Provided records:
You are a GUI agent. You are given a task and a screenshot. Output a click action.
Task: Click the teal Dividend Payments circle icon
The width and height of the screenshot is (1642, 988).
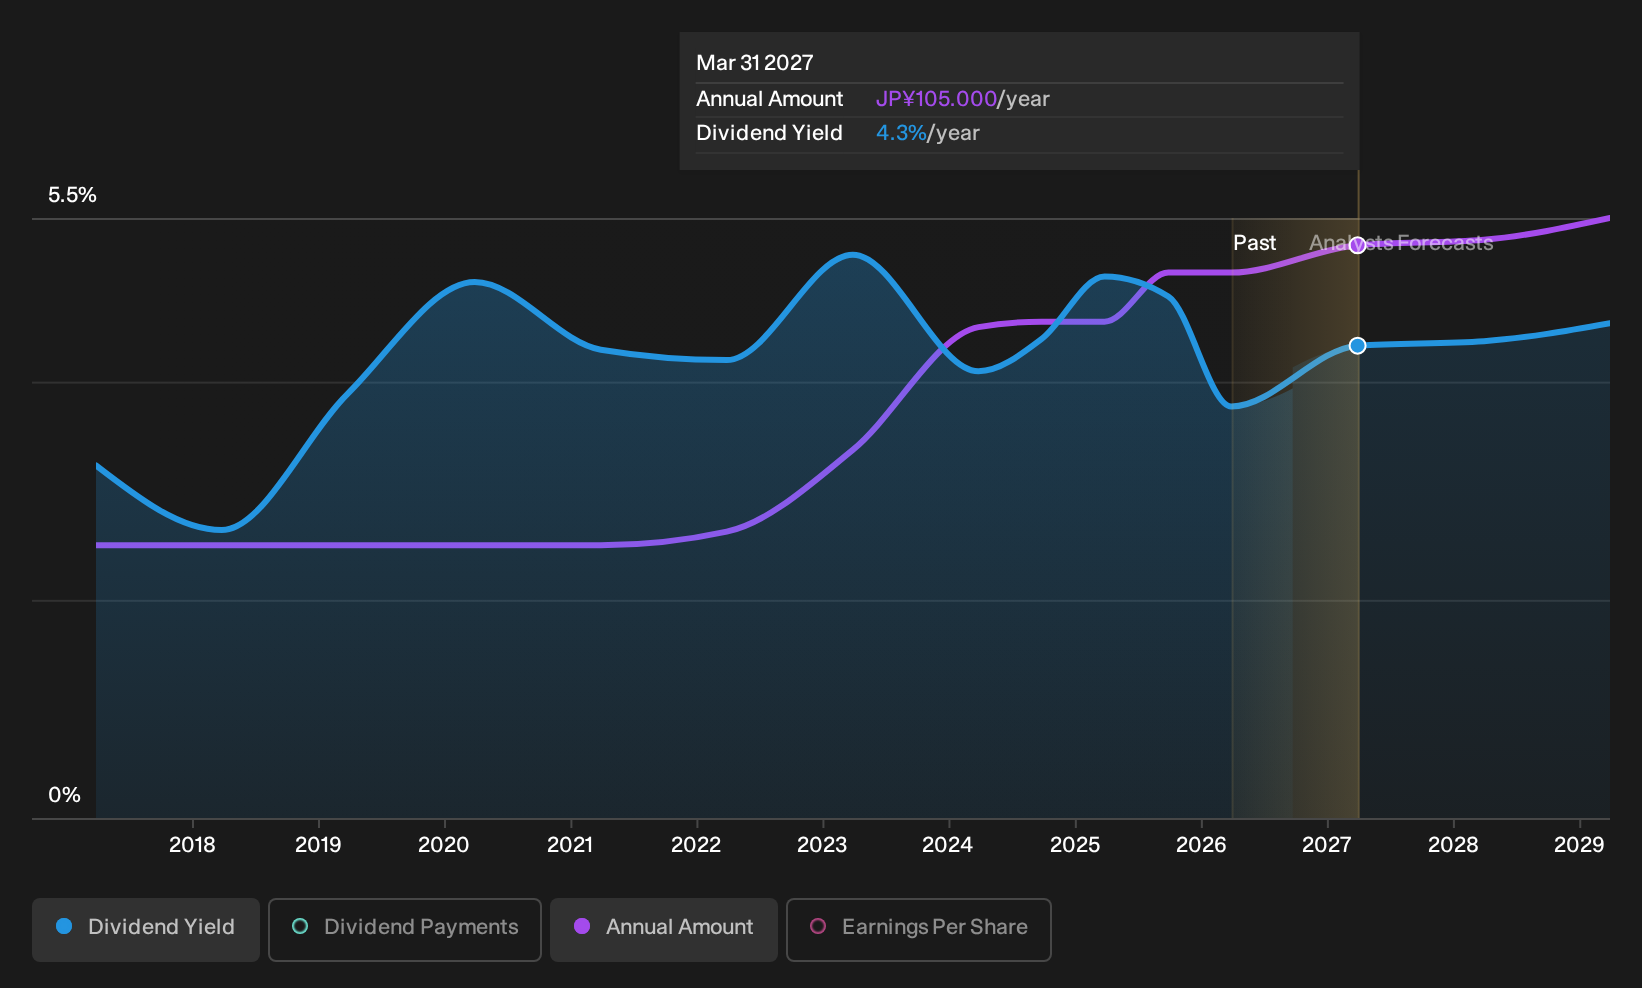(x=300, y=926)
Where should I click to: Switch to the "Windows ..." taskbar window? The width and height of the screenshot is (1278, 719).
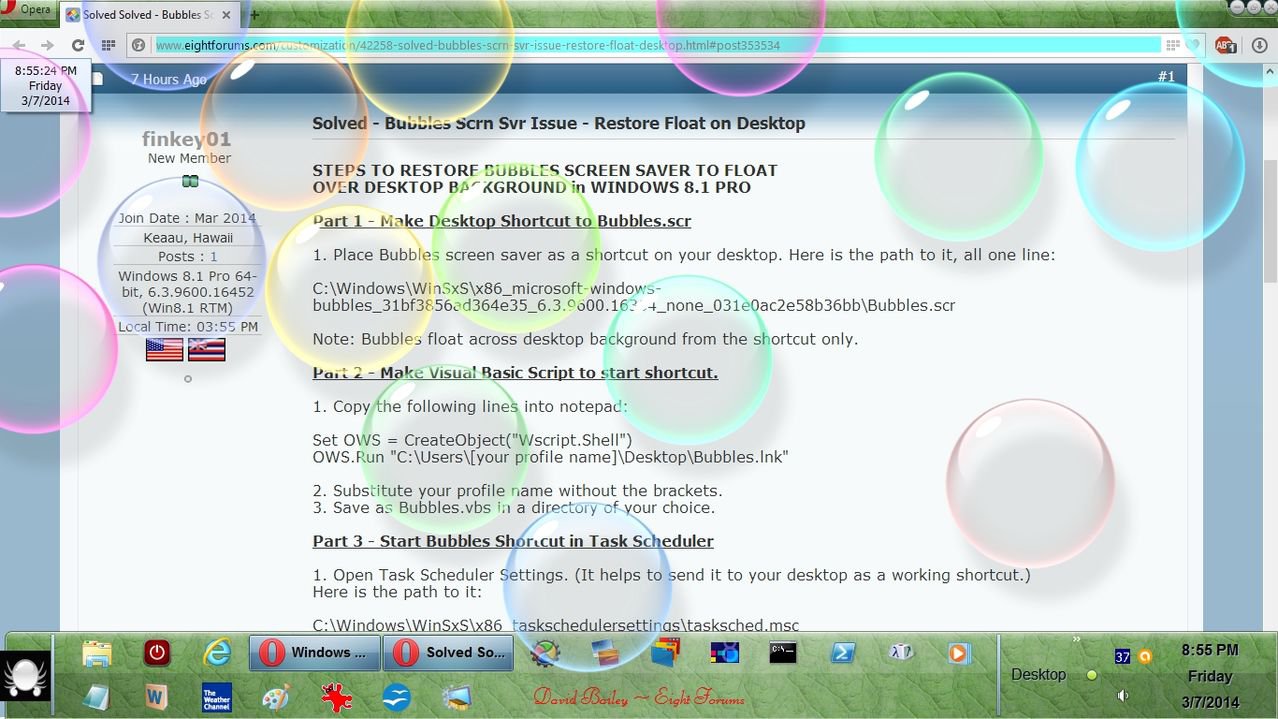tap(314, 653)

Task directions: The copy should hold, exactly, the lines from the one containing "The width and height of the screenshot is (1642, 988)." to the final line of the listing above, with both ends present and no pictures.

Response:
The width and height of the screenshot is (1642, 988).
(x=300, y=926)
Where should I click to: Switch to the "Windows ..." taskbar window? The width and height of the screenshot is (1278, 719).
tap(314, 653)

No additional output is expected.